■ Task goal ■
Copy out the material below word for word, from the line containing "Focus the ARA search input field" through the end of the material. Leave the pictures out of your copy.

>>

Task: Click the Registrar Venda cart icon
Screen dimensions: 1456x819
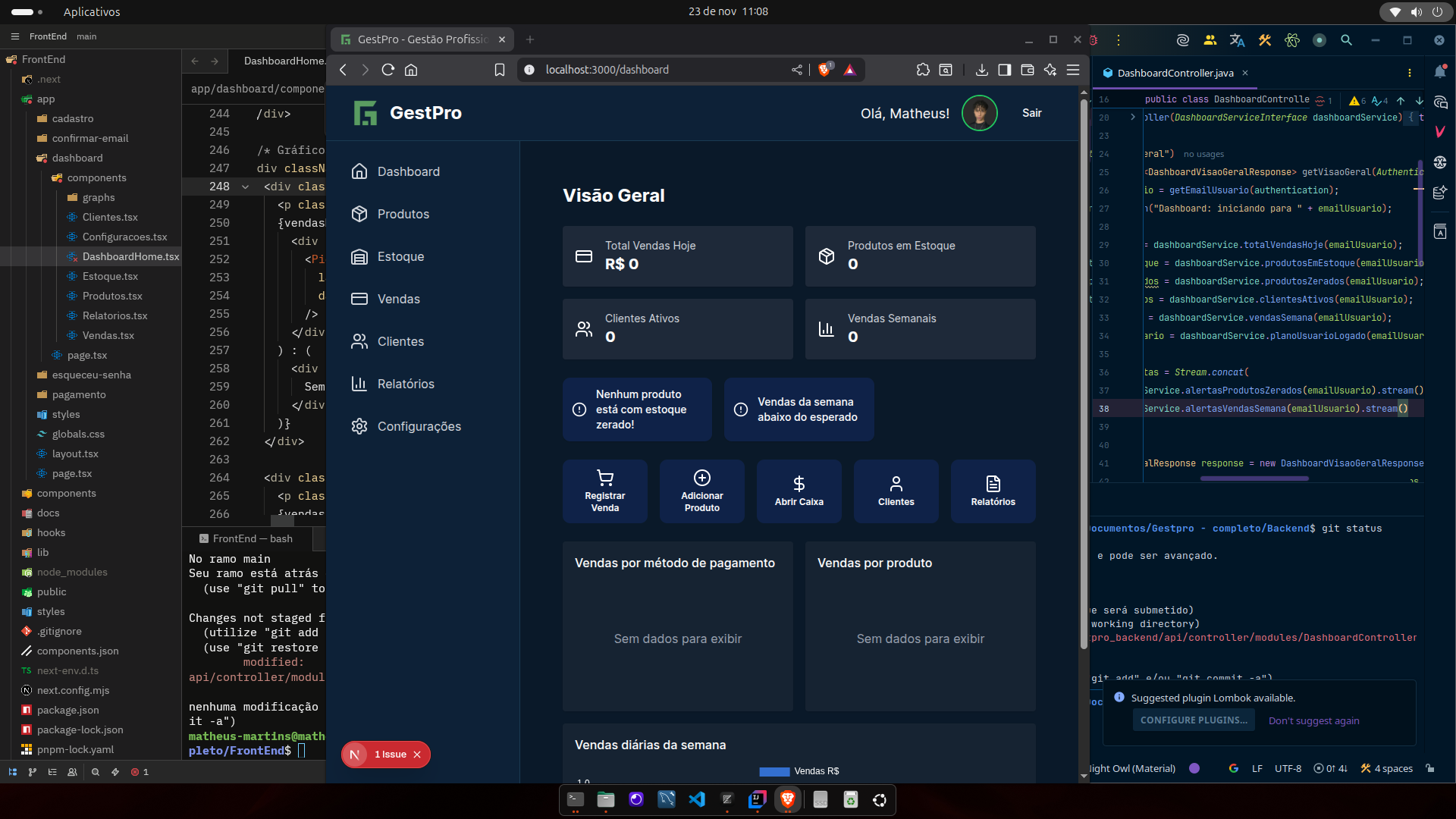Action: tap(605, 479)

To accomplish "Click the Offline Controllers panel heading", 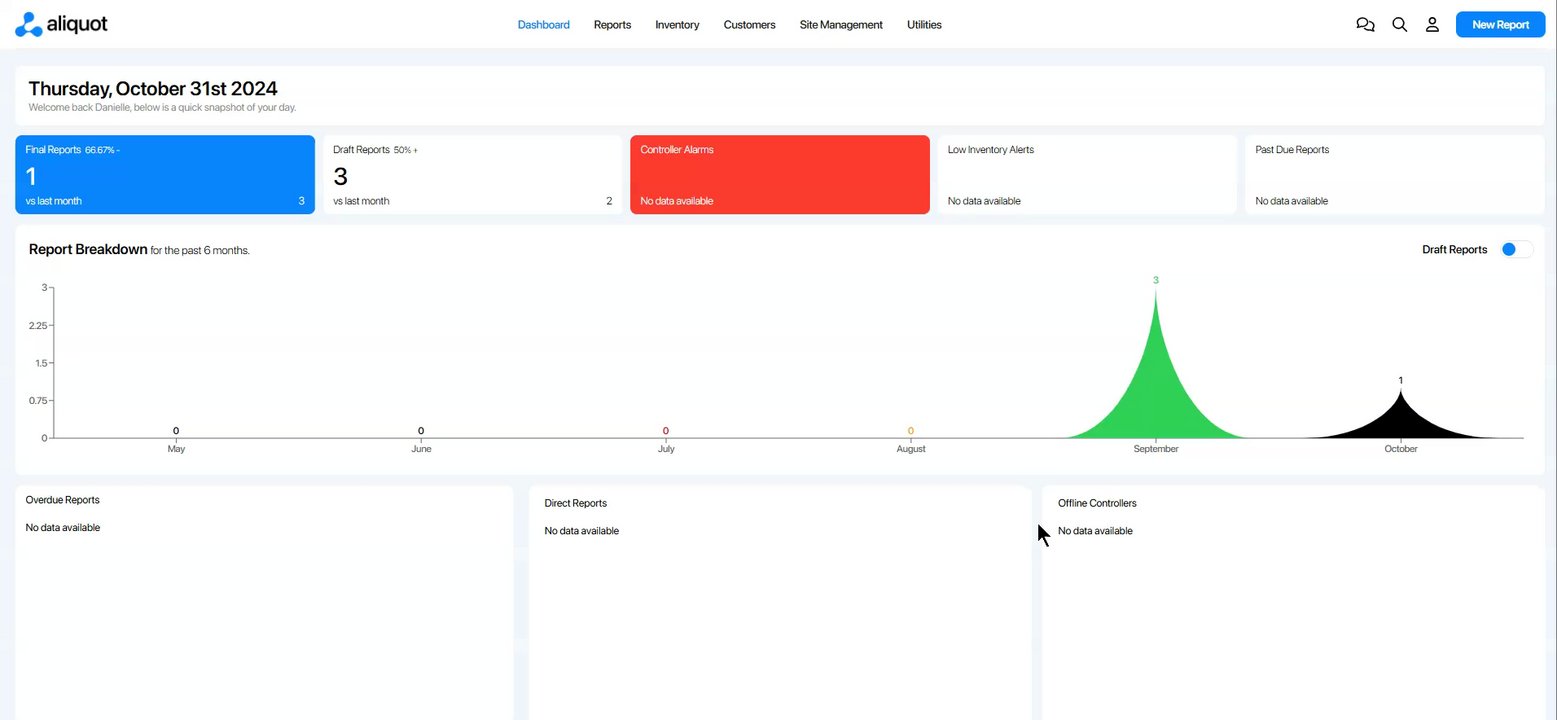I will coord(1097,503).
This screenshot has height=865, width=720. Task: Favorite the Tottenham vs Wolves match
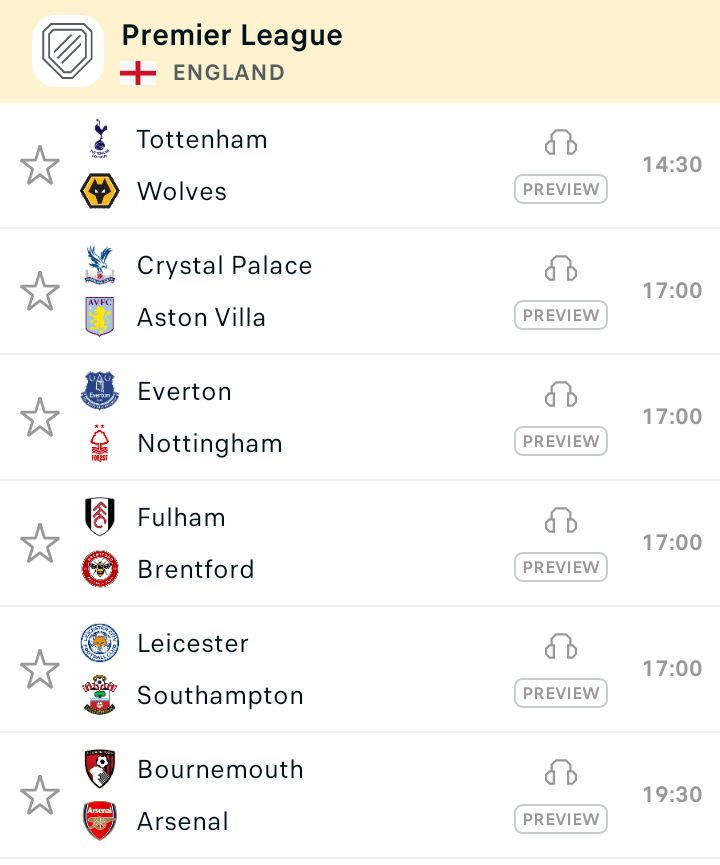coord(40,165)
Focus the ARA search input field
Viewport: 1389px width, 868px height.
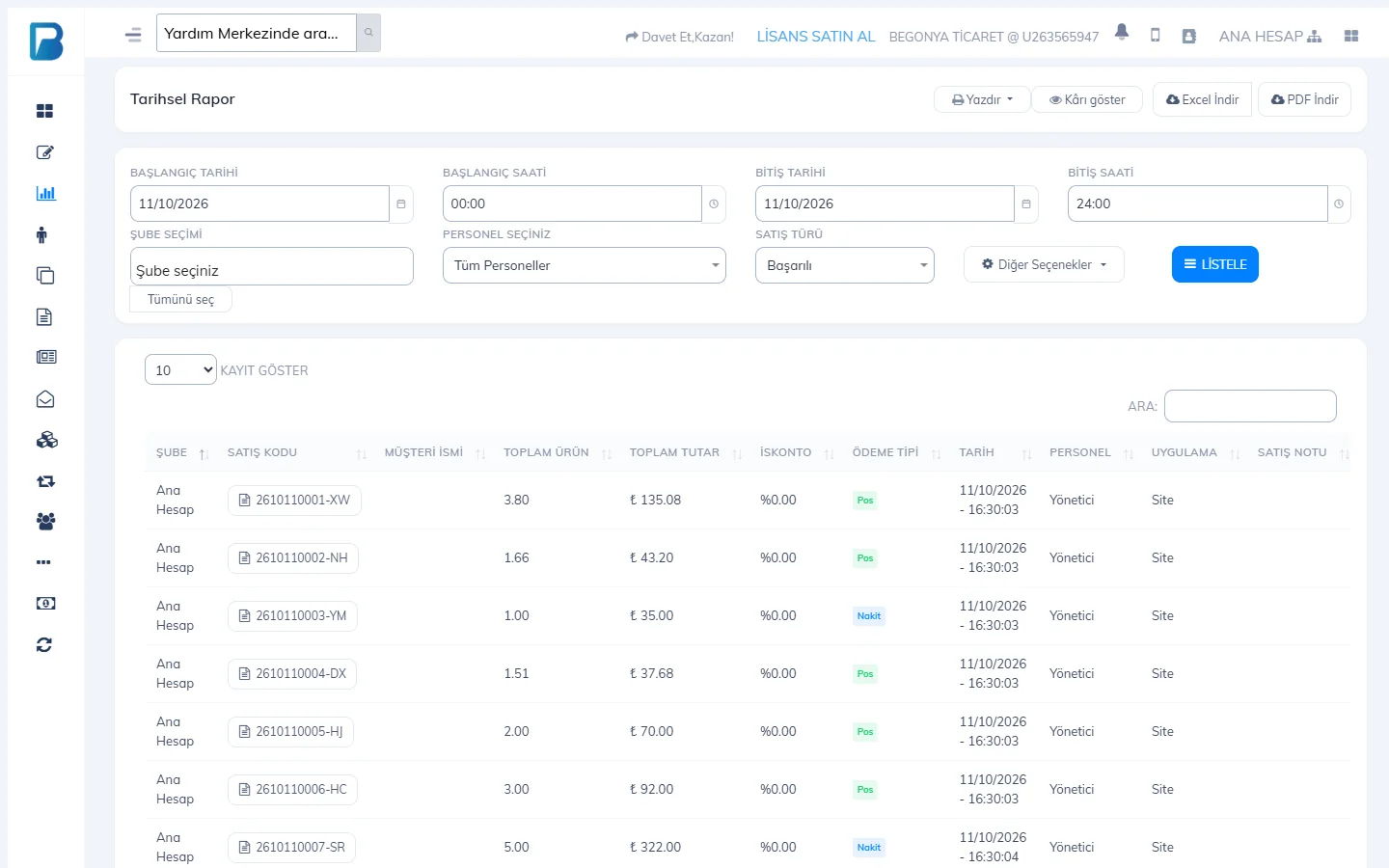click(x=1250, y=406)
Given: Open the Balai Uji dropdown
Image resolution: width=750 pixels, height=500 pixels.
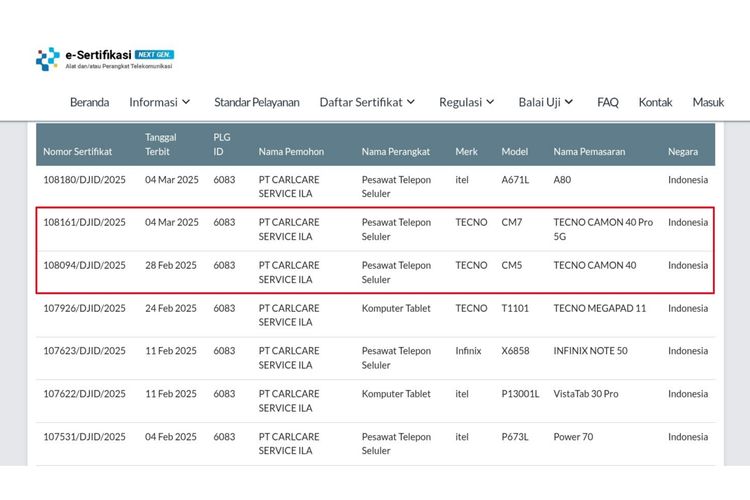Looking at the screenshot, I should [x=546, y=102].
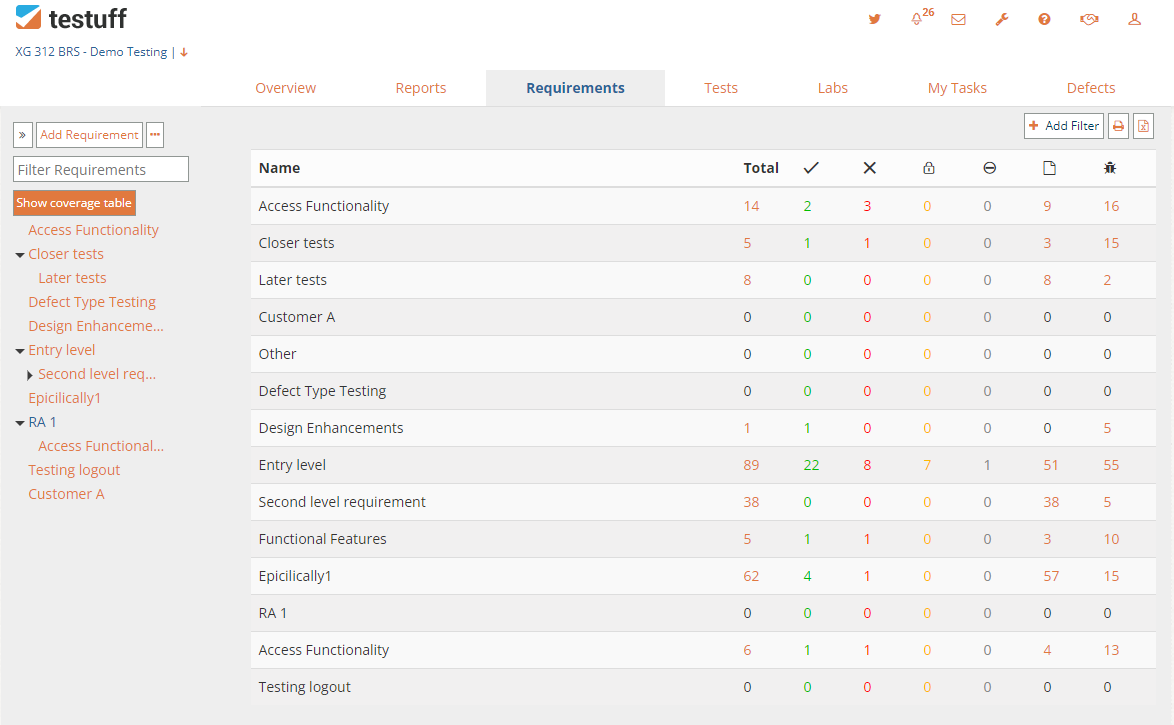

<<

■ Task solution ■
Focus the ARA search input field
Viewport: 1389px width, 868px height.
click(x=1250, y=406)
Given: Open the Balai Uji dropdown
Image resolution: width=750 pixels, height=500 pixels.
Looking at the screenshot, I should [x=546, y=102].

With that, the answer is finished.